Nigeria’s confused political elite probably is unaware of on-going shifts in regional interaction that could soon sideline the country. First, Nigeria’s relationship with Ghana has never been translated into greater priority in our foreign policy. Nigeria has quarreled more with Ghana over the ECOWAS Common External Tariffs (CETs) than with any other ECOWAS country. The recent near-collapse of Nigeria’s banking system due to regulatory failure and obscene corruption has further dampened enthusiasm for the West African Monetary Zone which Ghana reluctantly agreed to join in 2000. The 2004 debut of its currency, the ECO, has now been shifted for the umpteenth time to 2014.

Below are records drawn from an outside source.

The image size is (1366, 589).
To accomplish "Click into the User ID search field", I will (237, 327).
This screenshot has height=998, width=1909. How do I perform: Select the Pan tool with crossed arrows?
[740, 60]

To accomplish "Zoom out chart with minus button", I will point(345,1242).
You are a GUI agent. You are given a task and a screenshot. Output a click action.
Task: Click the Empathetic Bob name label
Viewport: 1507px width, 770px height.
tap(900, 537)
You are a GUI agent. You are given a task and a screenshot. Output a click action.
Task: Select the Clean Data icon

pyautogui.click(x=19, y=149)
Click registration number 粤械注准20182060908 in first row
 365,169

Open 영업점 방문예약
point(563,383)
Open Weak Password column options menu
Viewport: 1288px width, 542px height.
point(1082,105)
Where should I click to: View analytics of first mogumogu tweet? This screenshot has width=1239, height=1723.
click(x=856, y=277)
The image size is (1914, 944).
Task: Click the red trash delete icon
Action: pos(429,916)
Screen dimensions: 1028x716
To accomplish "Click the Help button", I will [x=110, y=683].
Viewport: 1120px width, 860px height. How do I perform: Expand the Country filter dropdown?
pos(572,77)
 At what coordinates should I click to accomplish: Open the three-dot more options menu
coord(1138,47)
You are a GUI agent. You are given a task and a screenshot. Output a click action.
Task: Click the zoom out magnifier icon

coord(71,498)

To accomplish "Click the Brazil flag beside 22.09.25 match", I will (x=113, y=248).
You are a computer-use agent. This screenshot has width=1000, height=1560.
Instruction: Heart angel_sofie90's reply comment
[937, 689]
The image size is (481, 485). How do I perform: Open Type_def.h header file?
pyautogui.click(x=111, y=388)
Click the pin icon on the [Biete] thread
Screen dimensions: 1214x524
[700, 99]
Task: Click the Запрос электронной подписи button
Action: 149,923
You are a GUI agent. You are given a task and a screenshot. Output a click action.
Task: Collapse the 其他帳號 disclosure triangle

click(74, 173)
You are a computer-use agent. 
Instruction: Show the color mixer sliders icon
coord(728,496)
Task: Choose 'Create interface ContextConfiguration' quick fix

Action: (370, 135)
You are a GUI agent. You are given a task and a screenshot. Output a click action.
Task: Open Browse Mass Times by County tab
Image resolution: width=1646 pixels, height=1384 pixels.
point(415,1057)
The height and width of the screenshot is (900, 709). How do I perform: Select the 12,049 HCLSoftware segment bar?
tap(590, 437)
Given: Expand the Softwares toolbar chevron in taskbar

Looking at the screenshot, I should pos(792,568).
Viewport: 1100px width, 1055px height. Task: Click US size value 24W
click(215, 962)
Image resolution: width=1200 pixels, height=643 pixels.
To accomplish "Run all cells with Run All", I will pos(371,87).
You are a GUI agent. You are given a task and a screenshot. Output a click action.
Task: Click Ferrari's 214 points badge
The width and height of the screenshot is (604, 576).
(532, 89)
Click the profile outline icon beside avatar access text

On-going closer ties between the two countries is private sector-driven, e.g., the Ghana-Nigeria Chamber of Commerce, as Nigeria’s investments in Ghana reach over US$1.6 billion or ten per cent of Ghana’s annual budget. Interestingly, these Nigerian investors in Ghana (as well as in other West African countries) are refugees from infrastructural collapse, suffocating taxation, corruption, and unprecedented insecurity in their homeland.

A stable Nigeria may no longer be necessary for stability and economic rejuvenation in the sub-region. Except for Côte d’Ivoire and Guinea, most of the region is more stable and more economically prosperous than Nigeria. Almost every West African country has now struck oil, with Ghana, Cote d’Ivoire and Senegal scheduled to commence oil-exporting in a few years. Most of these hitherto non-oil producing countries have more oil refining and energy-generating capabilities than Nigeria. Any attempt to reaffirm Nigeria’s regional power through military intervention is sure to either topple the thieving clan of civilians or finally embarrass our increasingly fractured and tribalized military.

As UEMOA once more becomes an attractive option for Ghana, the dream to rid ECOWAS of Nigeria no longer seems a remote possibility. Why put up with this endless anomie?